WORK TO COMPLETE:
Leaving all pictures aside, write out the records below precisely as given.

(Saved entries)

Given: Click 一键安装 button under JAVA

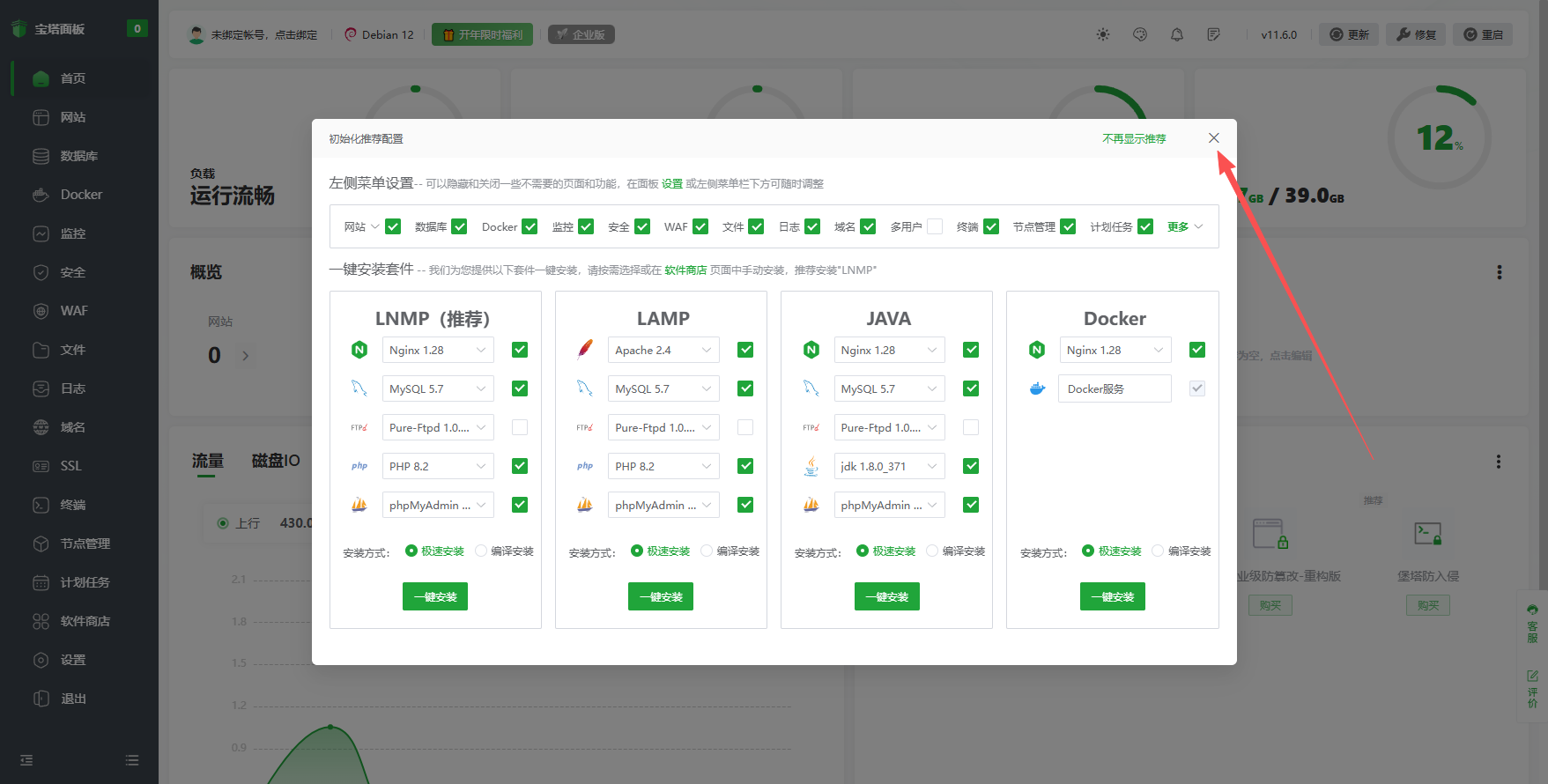Looking at the screenshot, I should (x=886, y=596).
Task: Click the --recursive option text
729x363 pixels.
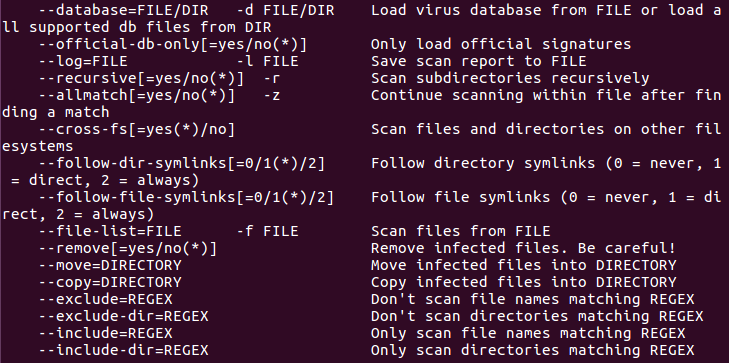Action: (x=141, y=78)
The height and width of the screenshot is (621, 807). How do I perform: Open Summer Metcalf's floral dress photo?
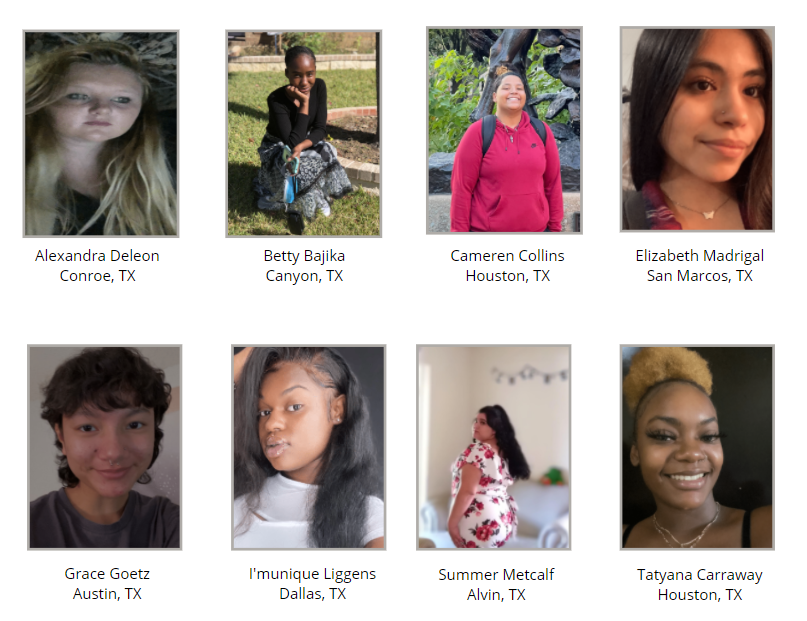[x=494, y=447]
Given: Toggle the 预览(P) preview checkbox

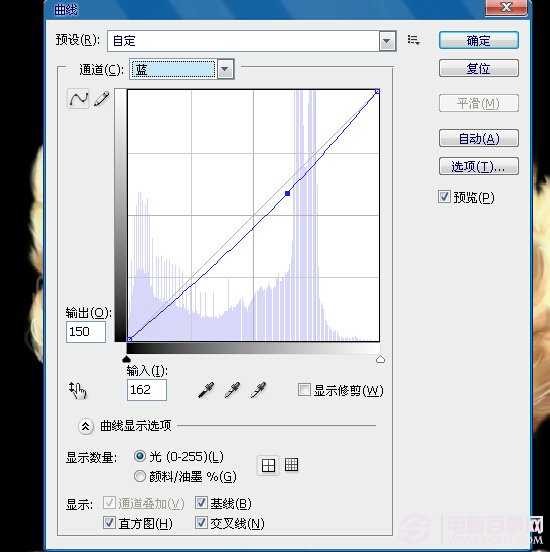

COMPLETED EXERCISE:
Given: Click 一键安装 button under JAVA

Looking at the screenshot, I should (x=886, y=596).
Task: Click the --recursive option text
729x363 pixels.
Action: (x=141, y=78)
The height and width of the screenshot is (621, 807). How do I perform: Open Summer Metcalf's floral dress photo?
[x=494, y=447]
Given: Toggle the 预览(P) preview checkbox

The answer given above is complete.